Jones has 'confidence boost' outing as Bucs roar back in opener
CHICAGO -- Jared Jones’ return from the injured list last week represented a boost for the Pirates’ starting rotation for the final month-plus of the 2024 season. In the long run, Jones pitching down the stretch and through September could pay huge dividends for the Pirates.
“The difference between playing baseball in September, you cannot replicate it,” manager Derek Shelton said before the Pirates’ 5-3, come-from-behind win over the Cubs at Wrigley Field on Monday. “The season is so long. … Being able to finish a season is very important because it's not only a physical grind, but it's a mental grind.
“The physical part of it comes when they end the season and they realize 'Damn, how am I going to prepare for next year?' And the mental grind is the last month of the season when you're tired, you have to get up and execute.”
Jones went on the 15-day injured list on July 4 with a right lat strain and was activated on Friday. He made his second start since returning on Monday, in Pittsburgh’s series opener against Chicago, he delivered the type of performance that has come to define a strong rookie season.
Jones threw 6 1/3 innings and allowed three runs on six hits and one walk. He surrendered a home run and struck out four. The Pirates backed him with a late rally; Bryan Reynolds hit a game-tying three-run homer and Andrew McCutchen hit a go-ahead solo blast in the eighth inning.
"That was the best I've felt, realistically, since even before the injury,” Jones said. “Everything was working, and that was a pretty good day."
The plan was for Jones to pitch six innings, according to Shelton, but the right-hander was so efficient he earned the opportunity to go back out for the seventh. Jones finished the night throwing just 87 pitches (60 strikes).
The Cubs took an early 1-0 lead when Dansby Swanson hit a solo homer to the basket in left-center field off of a Jones curveball that hung in the zone. According to Statcast, the projected 370-foot blast would have been a homer in only one of MLB's 30 ballparks: Wrigley Field.

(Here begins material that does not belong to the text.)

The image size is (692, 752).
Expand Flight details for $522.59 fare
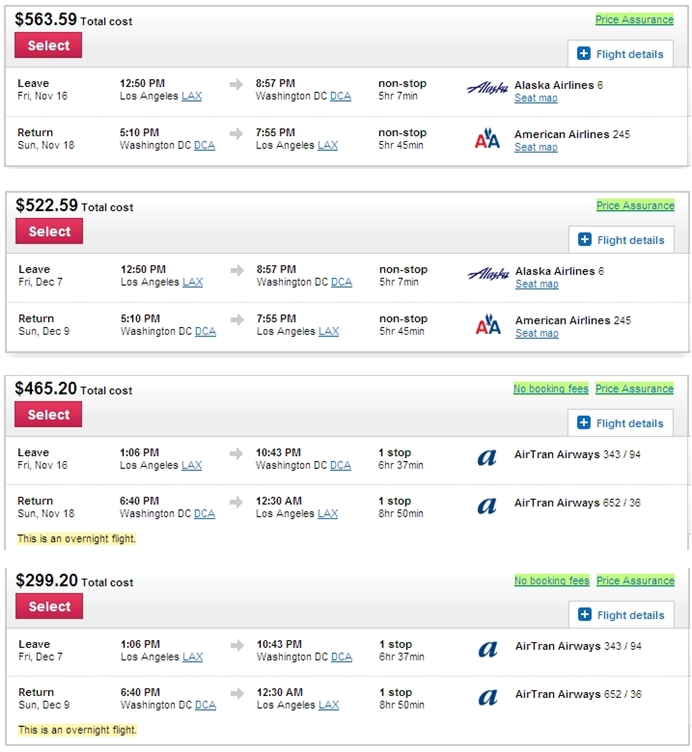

Chicago scored three times in the fifth. With one out, Swanson grounded a single up the middle and Pete Crow-Armstrong reached on a hit-by-pitch. It looked like Jones induced an inning-ending 6-4-3 double play against Miguel Amaya, but Crow-Armstrong beat shortstop Alika Williams’ throw to second baseman Nick Gonzales.
Ian Happ then followed with a two-run triple that snuck inside the first-base line.
“He essentially made one bad pitch,” Shelton said. “He made a bad pitch on the breaking ball to Dansby, and he hit it out. Then the other run he gave up, I know Happ hits a ball inside the line, but we get one of the fastest guys in baseball [Crow-Armstrong] that basically beats out a routine double play ball. You don’t see that very often.”
Jones also faced Chicago in his return from the IL on Friday. He was charged with five runs on five hits in four innings. You can understand what Monday meant to him.
“It was a big confidence boost,” Jones said. “There's really nothing more to that, just a confidence boost."
Jones has thrown 101 1/3 innings this season, still a fair amount shy of his career high as a professional. He threw 126 1/3 innings between Double-A Altoona and Triple-A Indianapolis last season.
For his part, Jones said it feels like July for him, considering the time he missed. And with his extended IL stint, the Pirates recognize the importance of him getting back on the mound to his workload.
“We need to build his volume up,” Shelton said. “We came into the year, and the amount of innings that he pitched early on, it was like ‘OK, how are we going to monitor this going forward?' [We] did not want the lat strain to be the reason that we had to monitor it. That was unfortunate. Now we have to get him built up so when we go into next year, we have a good volume of innings built up.”
So far so good. Jones delivered another strong performance for the Pirates, after a tough first performance back from the IL.
“I don’t think he’s ever going to sulk,” Shelton said. “He’s probably going to try to run through a wall before he’s going to sulk. That’s his personality. … He’s a kid who probably thinks he should throw 130 [pitches] in nine innings every time out, and you love that about him.”